Sort of a hardware advancement. I'd say it's more of a sidegrade between different types of well-established processor. Take out a couple cores, put in some extra wide matrix units with accumulators, watch the neural nets fly.
But I want to point out that going from CPU to TPU is basically the opposite of a Moore's law improvement.
> And you should be able to get two and load half your model into each. It should be about the same speed as if a single card had 32GB.
This seems super duper expensive and not really supported by the more reasonably priced Nvidia cards, though. SLI is deprecated, NVLink isn't available everywhere, etc.
Every layer of an LLM runs separately and sequentially, and there isn't much data transfer between layers. If you wanted to, you could put each layer on a separate GPU with no real penalty. A single request will only run on one GPU at a time, so it won't go faster than a single GPU with a big RAM upgrade, but it won't go slower either.

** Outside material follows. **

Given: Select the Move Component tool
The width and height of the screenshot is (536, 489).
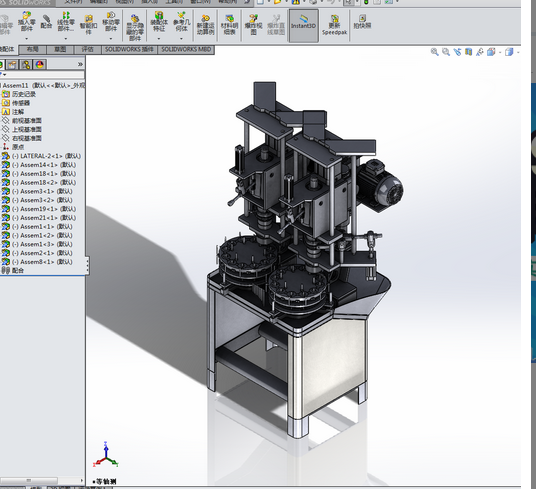Looking at the screenshot, I should coord(111,22).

Specifically, I upgraded my mac and ported my software, which ran on Windows/Linux, to macos and Metal. Literally >100x faster in benchmarks, and overall user workflows became fast enough I had to "spend" the performance elsewhere or else the responses became so fast they were kind of creepy. Have a bunch of _very_ happy users running the software 24/7 on Mac Minis now.
The thing is, these kinds of optimizations happen all the time. Some of them can be as simple as using a hashmap instead of some home-baked data structure. So what you're describing is not necessarily some LLM specific improvement (though in your case it is, we can't generalize to every migration of a feature to an LLM).
And nothing I've seen about recent GPUs or TPUs, from ANY maker (Nvidia, AMD, Google, Amazon, etc) say anything about general speedups of 100x. Heck, if you go across multiple generations of what are still these very new types of hardware categories, for example for Amazon's Inferentia/Trainium, even their claims (which are quite bold), would probably put the most recent generations at best at 10x the first generations. And as we all know, all vendors exaggerate the performance of their products.